分析Flask WSGI经过Nginx代理出现两次302问题

528 阅读4分钟

一:问题

访问公司内网,发现有两次重复的 302 跳转: 第一次:302 Moved Temporarily,本次为http协议; 第二次:302 FOUND,本次为https协议; 怀疑一次为 Nginx 强制https的302,一次为 Flask 内部跳转302。 正常情况应该是一次302才符合预期。

二:排查为何出现两次302

排查发现在Flask项目302逻辑中,使用了 request.host_url 来进行做302跳转。通过日志,发现该 request.host_url 打印结果为http协议。

怀疑302时使用http协议,在经过Nginx代理后做了强制https跳转,才出现两次302的情况。

那么为何通过 request.host_url 获取到的 url 仍然是 http 协议呢?于是查看下 host_url 源码:

@cached_property
def host_url(self):
    """Just the host with scheme as IRI.
    See also: :attr:`trusted_hosts`.
    """
    return get_current_url(self.environ, host_only=True,
                           trusted_hosts=self.trusted_hosts)
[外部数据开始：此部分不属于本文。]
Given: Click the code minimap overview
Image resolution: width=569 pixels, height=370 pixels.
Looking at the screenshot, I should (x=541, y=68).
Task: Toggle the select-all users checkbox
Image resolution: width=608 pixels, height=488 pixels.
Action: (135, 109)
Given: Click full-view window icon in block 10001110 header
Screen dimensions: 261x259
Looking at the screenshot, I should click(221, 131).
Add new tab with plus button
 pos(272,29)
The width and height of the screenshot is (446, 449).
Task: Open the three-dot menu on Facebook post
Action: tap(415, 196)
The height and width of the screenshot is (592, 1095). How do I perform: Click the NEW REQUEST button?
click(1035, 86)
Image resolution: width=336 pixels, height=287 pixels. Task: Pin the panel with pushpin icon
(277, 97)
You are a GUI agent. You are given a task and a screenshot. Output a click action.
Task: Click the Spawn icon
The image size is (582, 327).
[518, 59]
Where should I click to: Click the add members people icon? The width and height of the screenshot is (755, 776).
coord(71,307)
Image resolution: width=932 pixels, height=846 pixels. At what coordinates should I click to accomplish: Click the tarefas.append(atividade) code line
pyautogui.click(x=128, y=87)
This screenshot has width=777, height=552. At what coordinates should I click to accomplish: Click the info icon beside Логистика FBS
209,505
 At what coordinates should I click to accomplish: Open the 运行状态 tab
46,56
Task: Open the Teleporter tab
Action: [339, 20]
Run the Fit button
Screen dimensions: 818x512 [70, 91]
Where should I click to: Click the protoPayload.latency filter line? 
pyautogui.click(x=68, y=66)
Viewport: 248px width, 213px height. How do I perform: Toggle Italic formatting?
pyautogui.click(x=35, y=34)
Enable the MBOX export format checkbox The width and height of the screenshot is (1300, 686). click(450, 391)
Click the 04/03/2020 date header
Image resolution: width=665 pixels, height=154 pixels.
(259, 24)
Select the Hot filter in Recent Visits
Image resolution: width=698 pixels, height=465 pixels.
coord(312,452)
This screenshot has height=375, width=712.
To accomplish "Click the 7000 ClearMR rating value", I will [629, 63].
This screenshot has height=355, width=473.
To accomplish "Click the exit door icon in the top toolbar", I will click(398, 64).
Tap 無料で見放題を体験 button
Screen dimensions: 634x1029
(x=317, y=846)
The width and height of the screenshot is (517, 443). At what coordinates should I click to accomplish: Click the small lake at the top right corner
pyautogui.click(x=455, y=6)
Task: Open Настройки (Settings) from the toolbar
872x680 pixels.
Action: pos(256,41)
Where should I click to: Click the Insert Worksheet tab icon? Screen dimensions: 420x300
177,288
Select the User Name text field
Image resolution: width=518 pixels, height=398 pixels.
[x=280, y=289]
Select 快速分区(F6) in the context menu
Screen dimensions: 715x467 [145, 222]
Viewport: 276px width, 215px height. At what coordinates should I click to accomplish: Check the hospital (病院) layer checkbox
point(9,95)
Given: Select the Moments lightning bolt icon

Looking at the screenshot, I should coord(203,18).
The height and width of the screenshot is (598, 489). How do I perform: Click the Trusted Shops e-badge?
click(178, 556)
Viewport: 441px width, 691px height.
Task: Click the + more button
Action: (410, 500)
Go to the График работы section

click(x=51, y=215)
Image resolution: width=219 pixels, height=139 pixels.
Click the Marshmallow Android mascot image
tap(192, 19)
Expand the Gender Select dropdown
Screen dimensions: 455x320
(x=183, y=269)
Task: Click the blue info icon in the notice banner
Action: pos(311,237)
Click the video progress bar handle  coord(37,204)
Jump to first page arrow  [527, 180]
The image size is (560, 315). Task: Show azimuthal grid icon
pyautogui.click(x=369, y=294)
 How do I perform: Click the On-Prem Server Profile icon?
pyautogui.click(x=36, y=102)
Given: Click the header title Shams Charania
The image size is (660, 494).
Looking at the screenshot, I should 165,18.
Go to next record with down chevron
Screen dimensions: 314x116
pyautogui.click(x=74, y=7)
引出 def get_current_url()函数 源码:

def get_current_url(environ, root_only=False, strip_querystring=False,
                    host_only=False, trusted_hosts=None):
    """A handy helper function that recreates the full URL as IRI for the
    current request or parts of it.  Here's an example:

    >>> from werkzeug.test import create_environ
    >>> env = create_environ("/?param=foo", "http://localhost/script")
    >>> get_current_url(env)
    'http://localhost/script/?param=foo'
    >>> get_current_url(env, root_only=True)
    'http://localhost/script/'
    >>> get_current_url(env, host_only=True)
    'http://localhost/'
    >>> get_current_url(env, strip_querystring=True)
    'http://localhost/script/'

    This optionally it verifies that the host is in a list of trusted hosts.
    If the host is not in there it will raise a
    :exc:`~werkzeug.exceptions.SecurityError`.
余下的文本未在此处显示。